The Malaysian ringgit tracked the yuan's weakness, which contributed to traders dumping bullish bets on the second-best performing emerging Asian currency this year. Indonesia's rupiah fell as the central bank is expected to cut its policy interest rate on Thursday. The won slid as offshore funds kept dumping it after recent bond sales.
A top Federal Reserve official cemented expectations of slow US interest rate hikes, but that failed to support emerging Asian currencies. Boston Fed President Eric Rosengren said the US central bank should be "unhurried" as it considers when to again raise interest rates given problems overseas and financial market volatility that will likely dampen already low US inflation. Emerging Asian currencies have been pricing in views that the Fed may not rush to raise borrowing costs, analysts said.
"Almost all of what we heard from Fed policymakers in the past two weeks has been dovish," said Christopher Wong, senior FX analyst for Maybank in Singapore. "There are other factors to look out for including ongoing oil talks.
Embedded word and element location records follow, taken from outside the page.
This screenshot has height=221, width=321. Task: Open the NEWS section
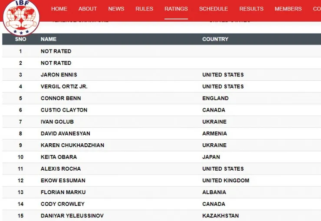116,9
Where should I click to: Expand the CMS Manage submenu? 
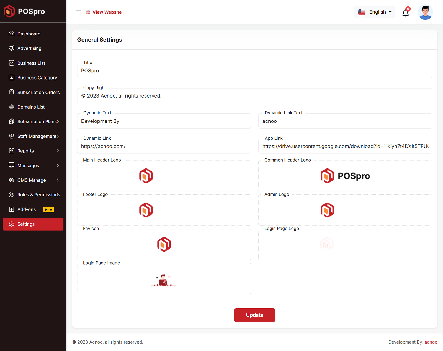click(x=33, y=180)

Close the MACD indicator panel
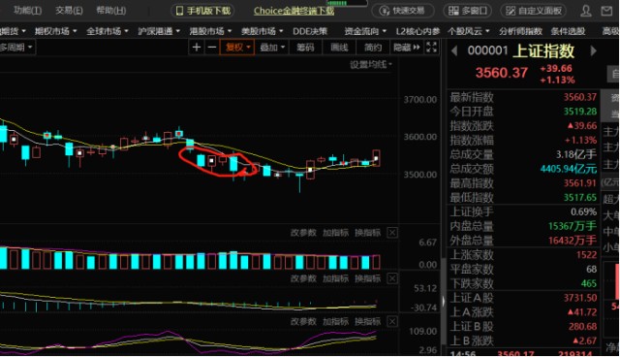(x=391, y=278)
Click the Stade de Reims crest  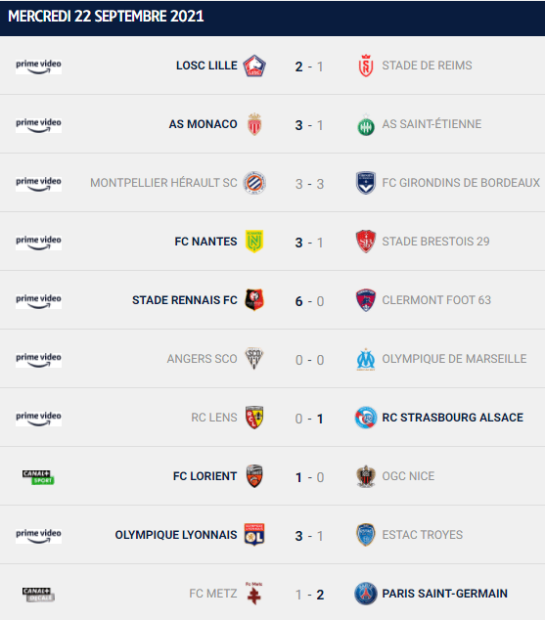[366, 66]
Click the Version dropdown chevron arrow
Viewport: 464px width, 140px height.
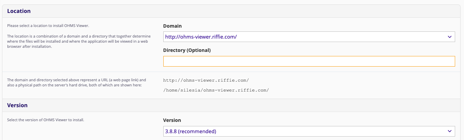coord(449,131)
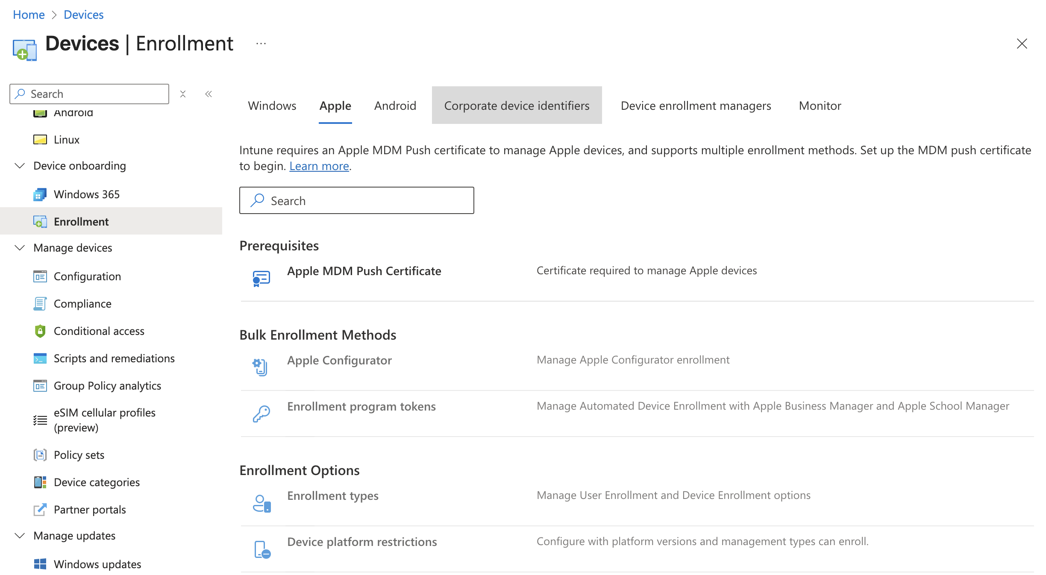
Task: Select the Scripts and remediations console icon
Action: coord(40,358)
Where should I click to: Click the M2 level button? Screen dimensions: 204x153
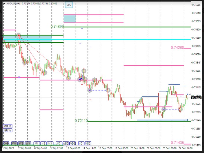(43, 143)
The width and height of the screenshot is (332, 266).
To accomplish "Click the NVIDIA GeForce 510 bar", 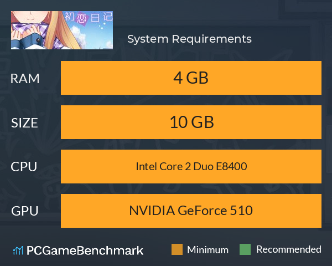I will click(191, 211).
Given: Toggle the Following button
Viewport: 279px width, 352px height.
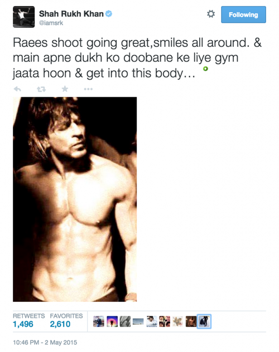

I think the hurdle is very high for Iran to agree to freeze production at January level." Wong expected softer emerging Asian currencies, in particular the won and the Singapore dollar.
Crude oil futures rebounded on Wednesday in Asia on hopes that a deal between Saudi Arabia and Russia to freeze oil output at January levels would lead to a wider pact among producers that could eventually see production cuts to support prices. The won lost nearly 1 percent to 1,228.4 per dollar, its weakest since July 2010. The South Korean currency pared some of the losses as the foreign exchange authorities were suspected of intervening to stem a further slide for the worst-performing Asian currency this year, traders said.
Song In-chang, deputy finance minister in charge of international finance affairs, said the country will take firm action when needed to stabilise the foreign exchange market. Despite the warning and suspected intervention, foreign banks continued to sell the won, traders said. The currency is seen weakening to 1,233.2, the 38.2 percent Fibonacci retracement of its appreciation from 2009 to 2014, analysts said.
South Korea's foreign exchange bank deposits fell for a third consecutive month in January to a near two-year low, indicating support for the won could weaken. The rupiah slid as most Indonesian government bond prices fell. On Thursday, Bank Indonesia is predicted to make its second rate cut this year as it tries to boost sluggish growth in Southeast Asia's largest economy. Local importers bought dollars for payments, putting further pressure on the rupiah. The official Jakarta Interbank Spot Dollar Rate, which the central bank introduced in 2013 to manage exchange rate fluctuations, was fixed at 13,504, weaker than the previous 13,333.